Efficient Routing of Inference Requests across LLM Instances in Cloud-Edge Computing
By: Shibo Yu, Mohammad Goudarzi, Adel Nadjaran Toosi
Potential Business Impact:
Makes AI answer questions faster and cheaper.
The rising demand for Large Language Model (LLM) inference services has intensified pressure on computational resources, resulting in latency and cost challenges. This paper introduces a novel routing algorithm based on the Non-dominated Sorting Genetic Algorithm II (NSGA-II) to distribute inference requests across heterogeneous LLM instances in a cloud-edge computing environment.
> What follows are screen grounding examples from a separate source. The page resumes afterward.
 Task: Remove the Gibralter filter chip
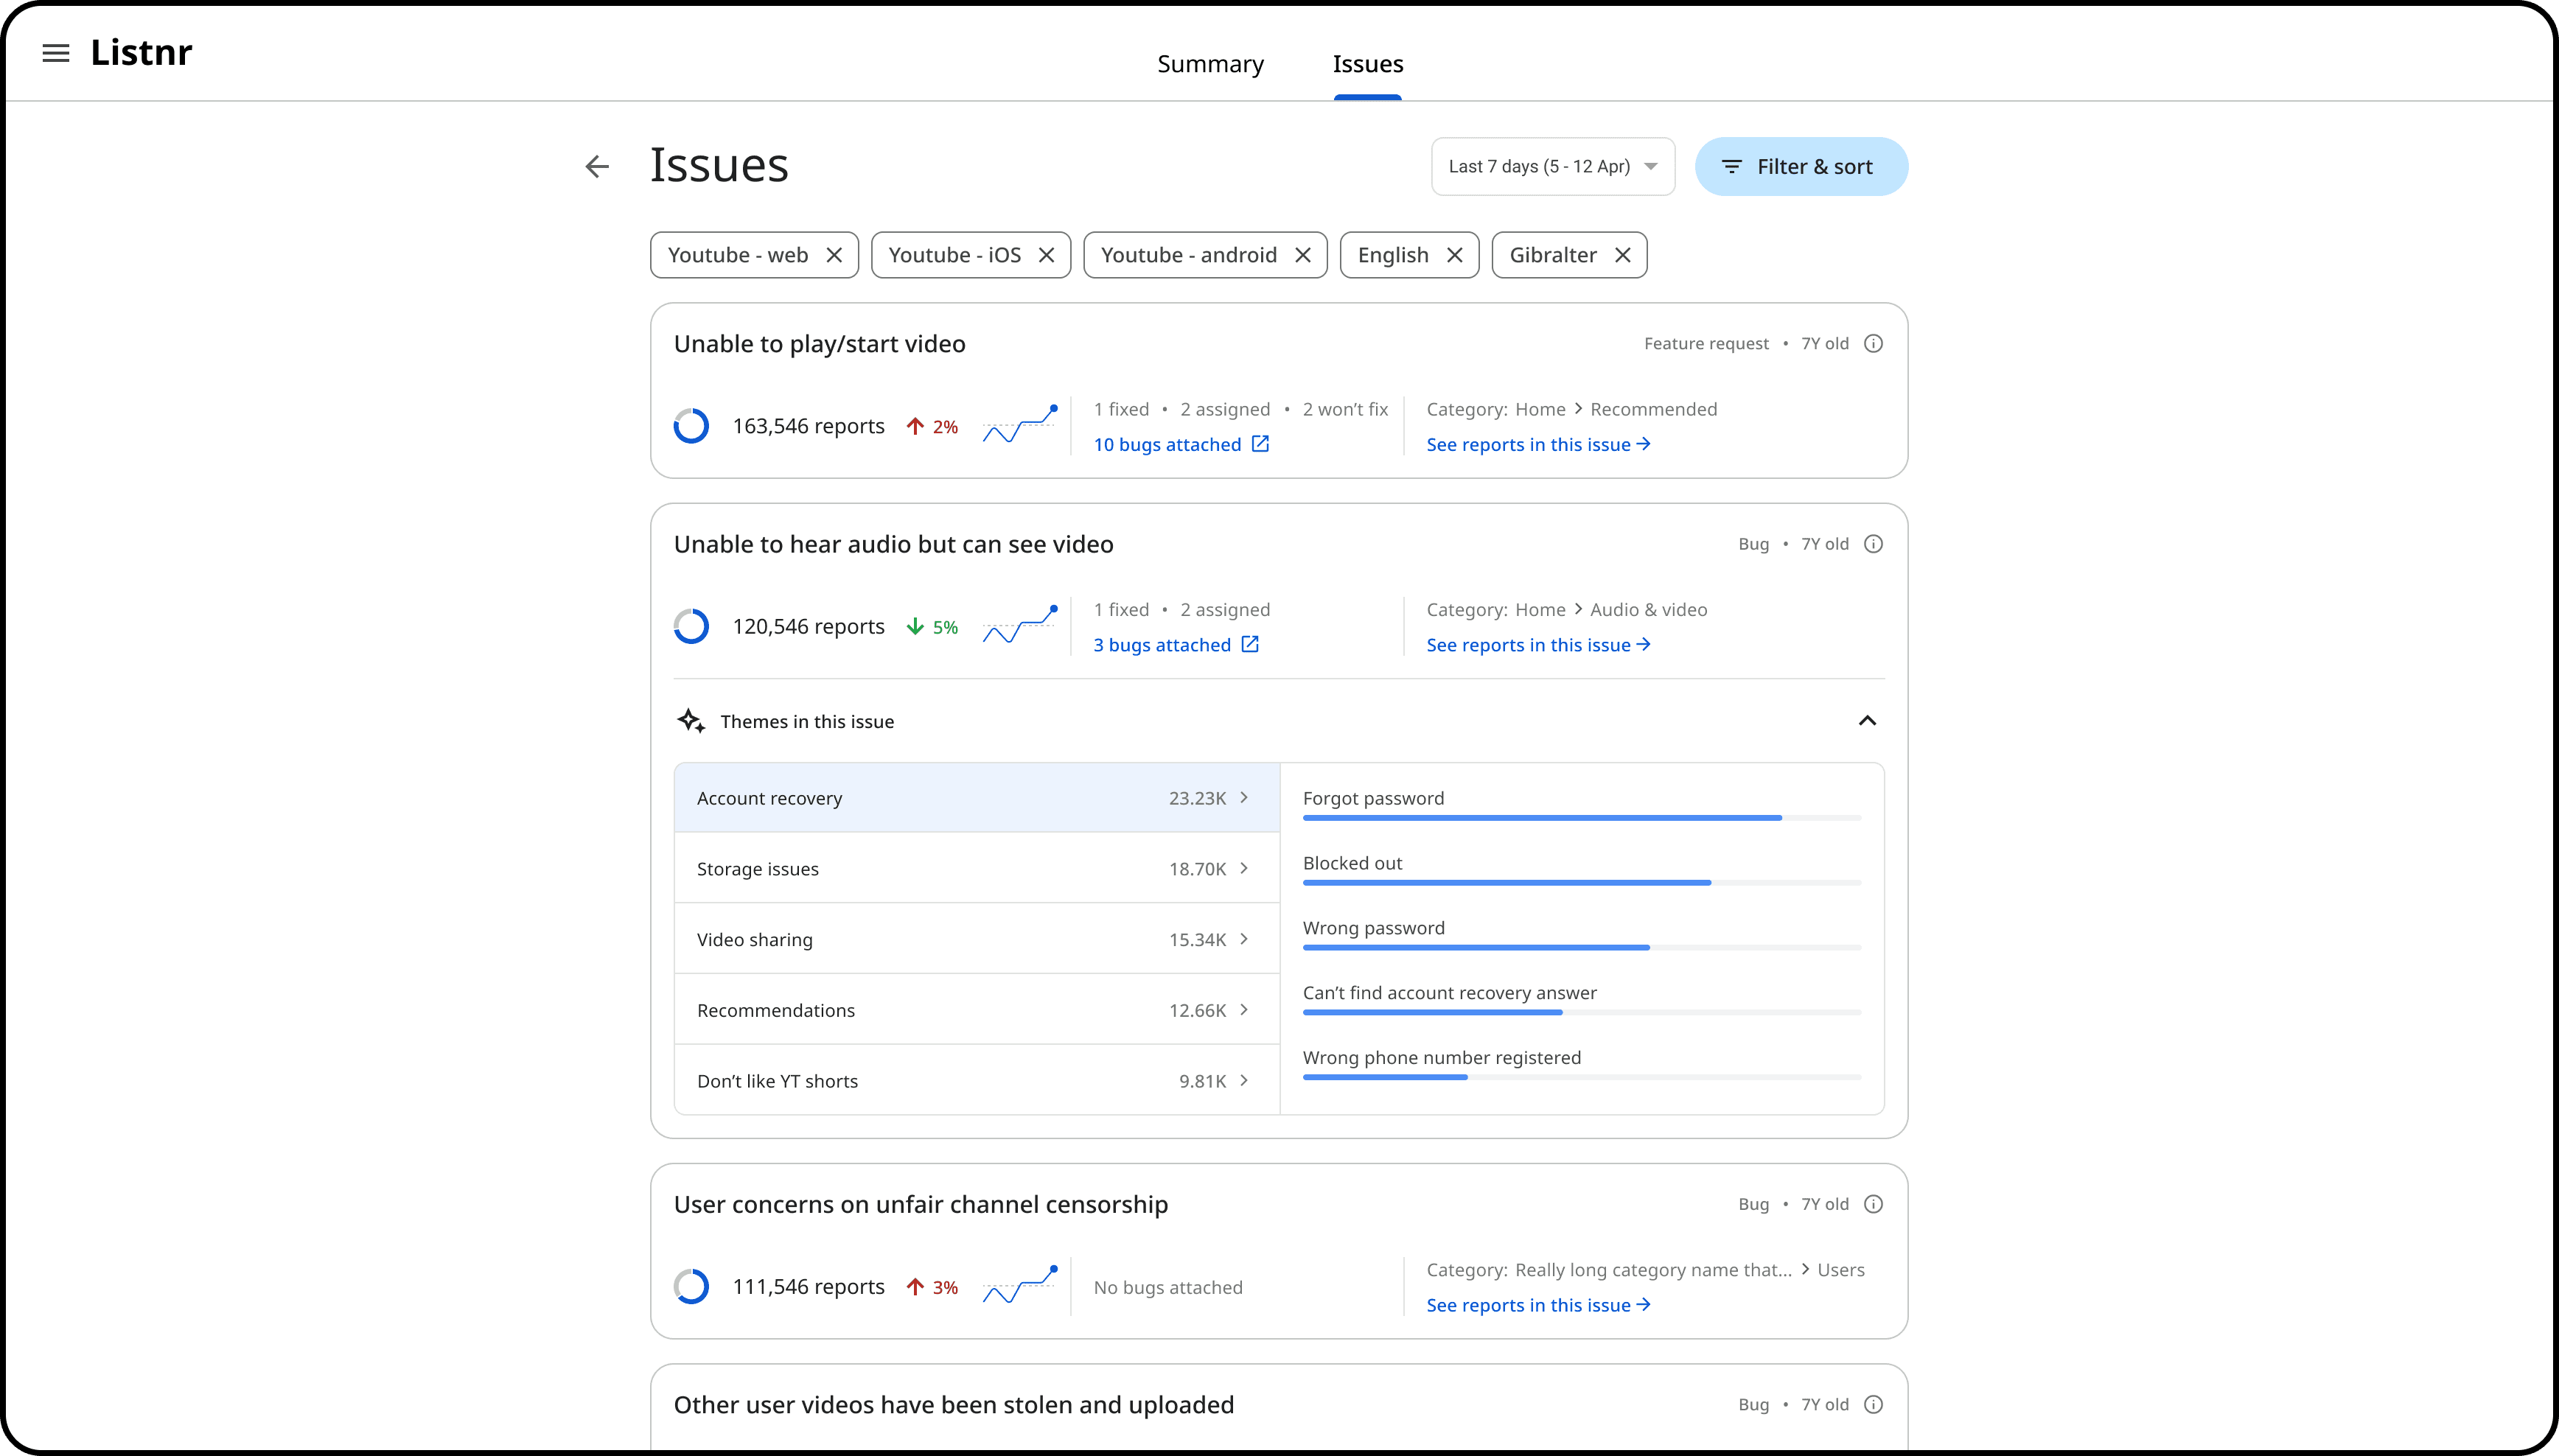pyautogui.click(x=1623, y=255)
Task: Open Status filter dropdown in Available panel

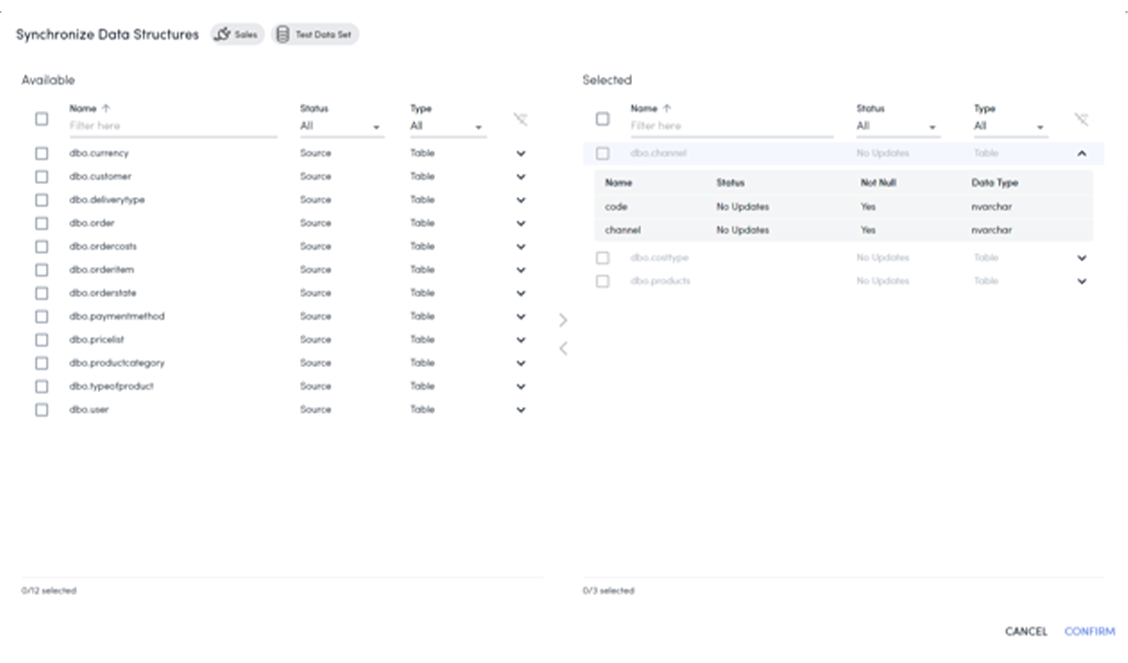Action: tap(340, 127)
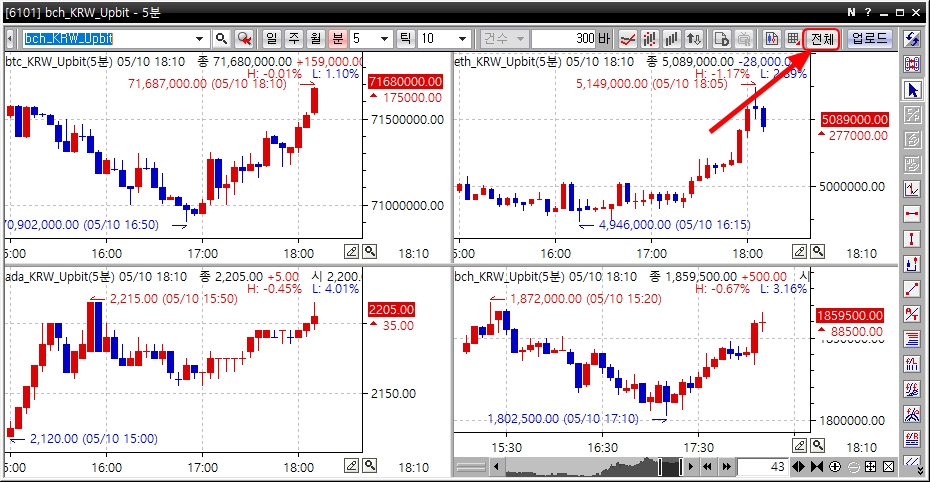930x482 pixels.
Task: Toggle the 주 (weekly) period button
Action: (x=294, y=39)
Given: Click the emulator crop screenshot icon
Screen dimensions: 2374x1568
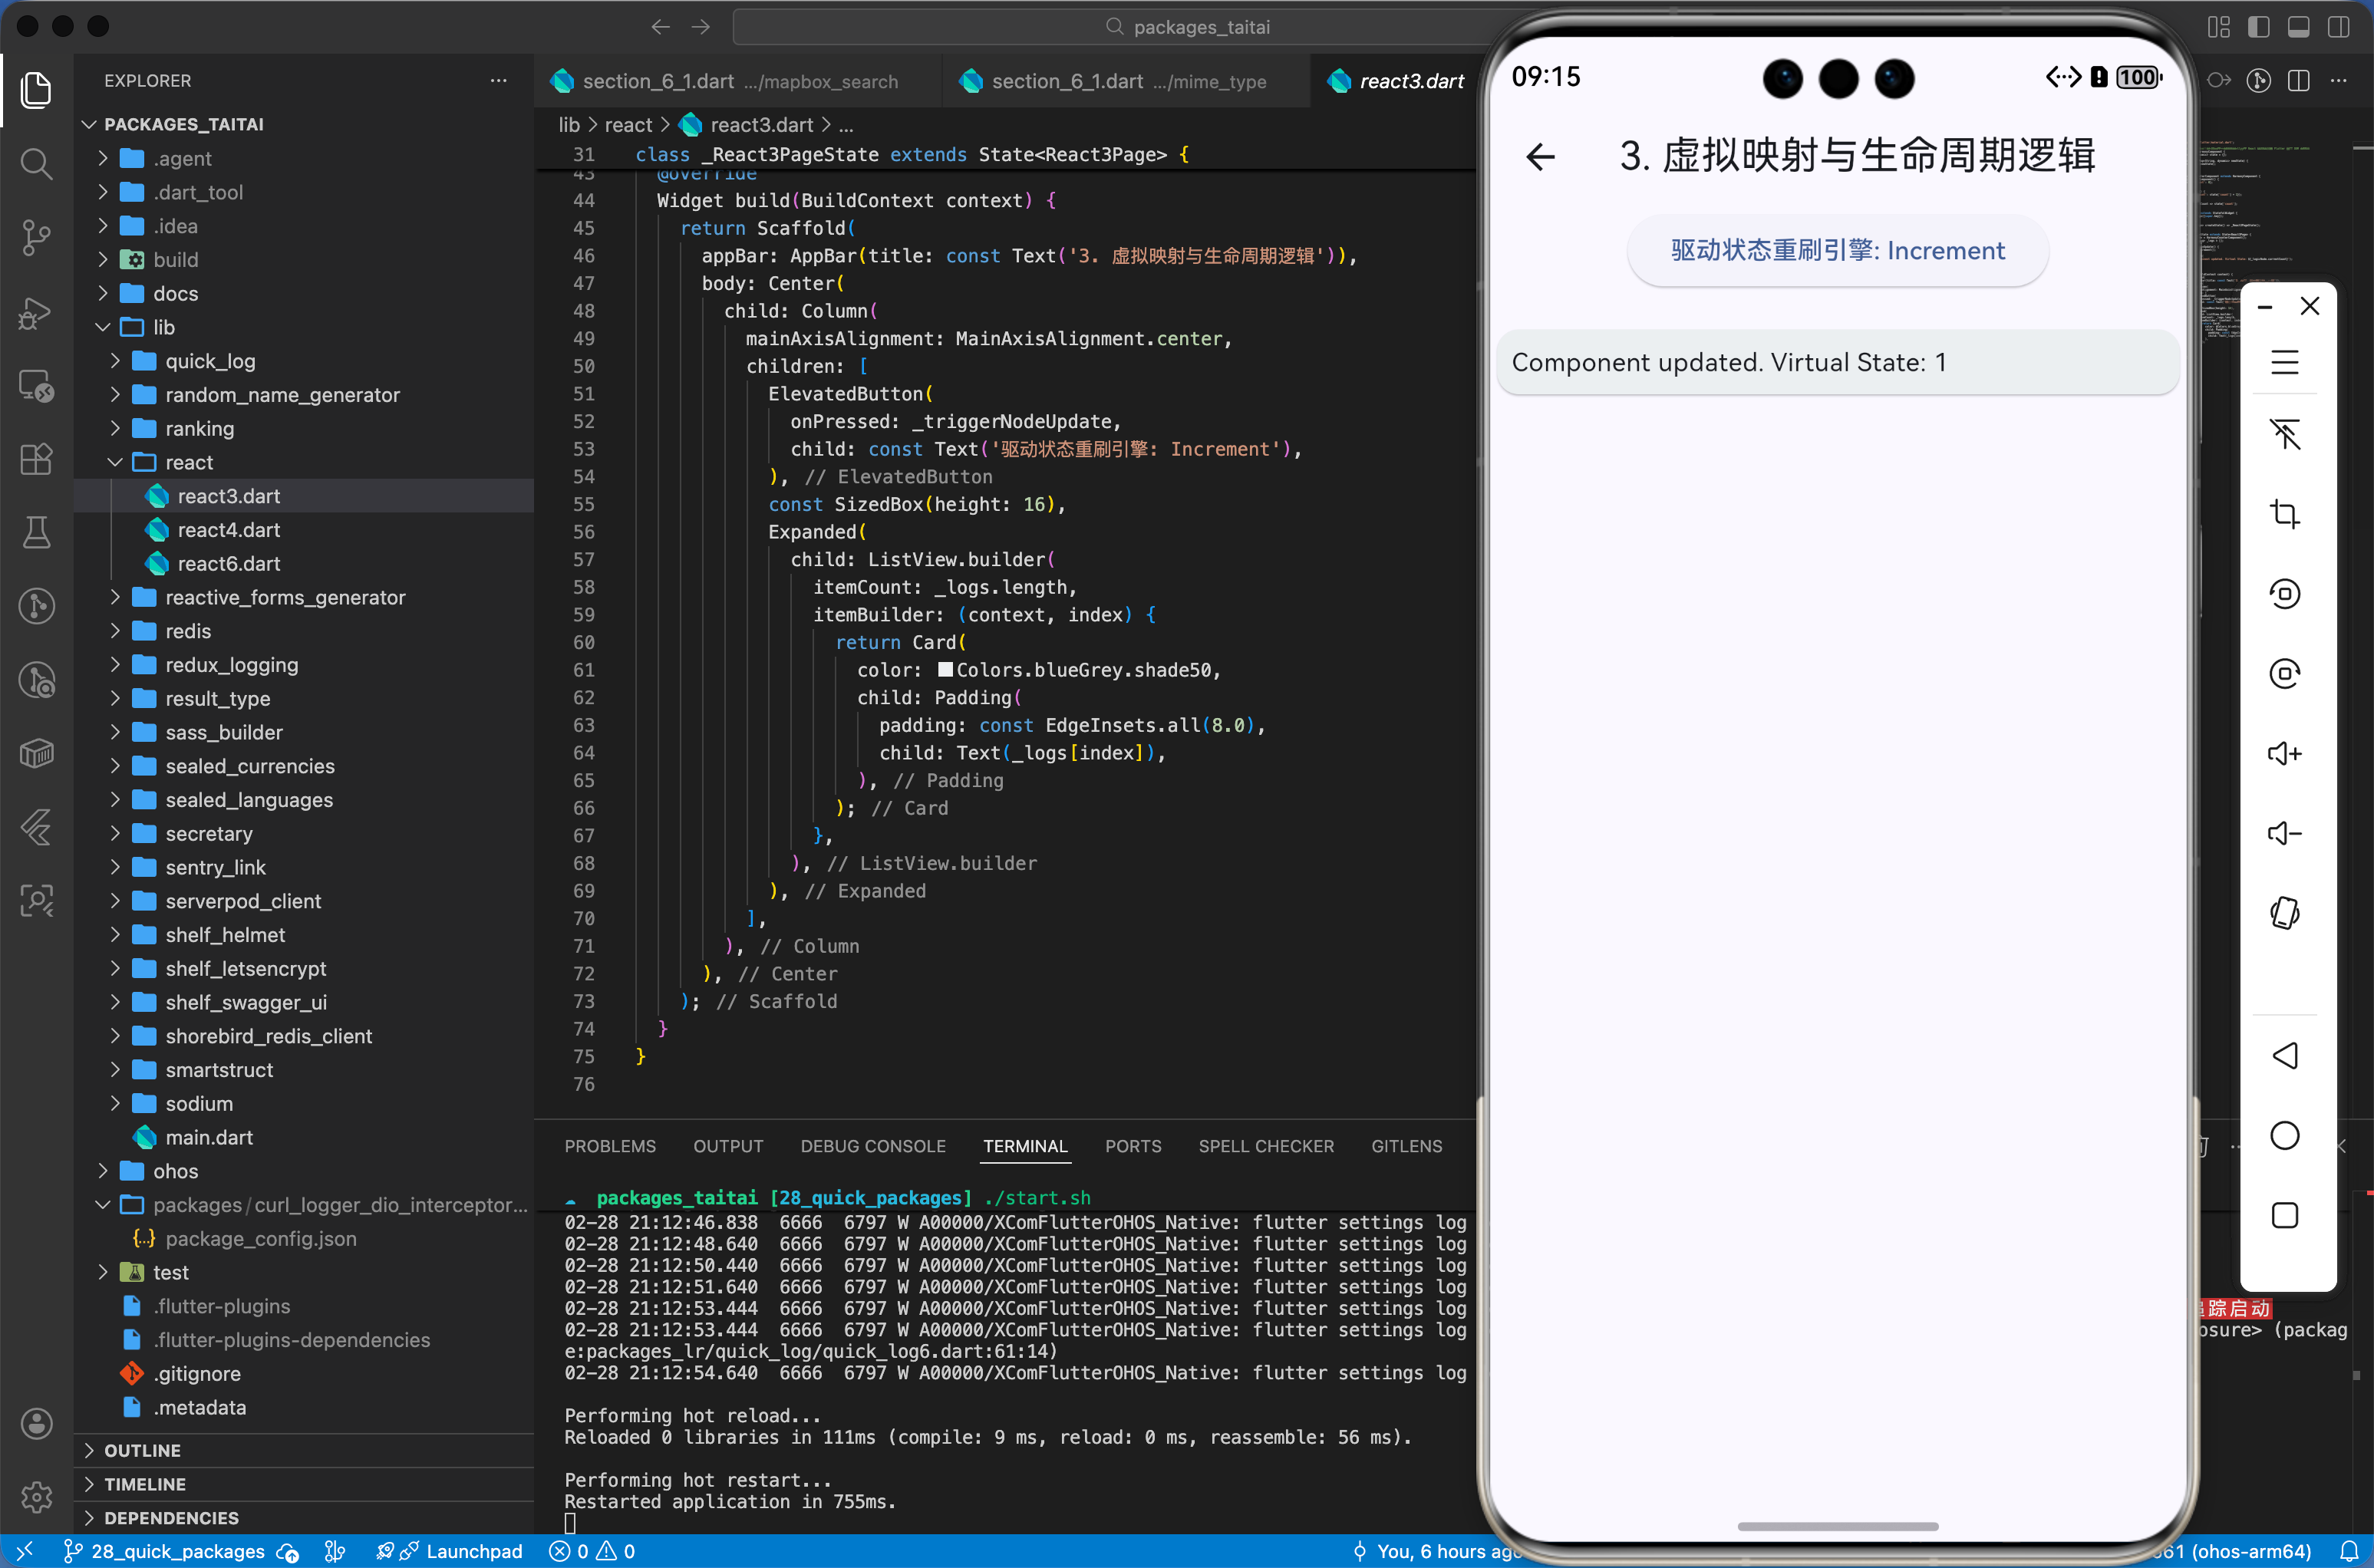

Formulated as a multi-objective optimization problem, the algorithm balances response quality, response time, and inference cost, adapting to request heterogeneity (e.g., varying complexity and prompt lengths) and node diversity (e.g., edge vs. cloud resources). This adaptive routing algorithm optimizes performance under dynamic workloads. We benchmark the approach using a testbed with datasets including Stanford Question Answering Dataset (SQuAD), Mostly Basic Python Problems (MBPP), Hella Situations With Adversarial Generations (HellaSwag), and Grade School Math 8K (GSM8K). Experimental results show our solution, compared to the baselines, achieves up to 95.2% and 34.9% improvements in terms of response time and cost, respectively. These findings validate the algorithm's effectiveness for scalable LLM deployments.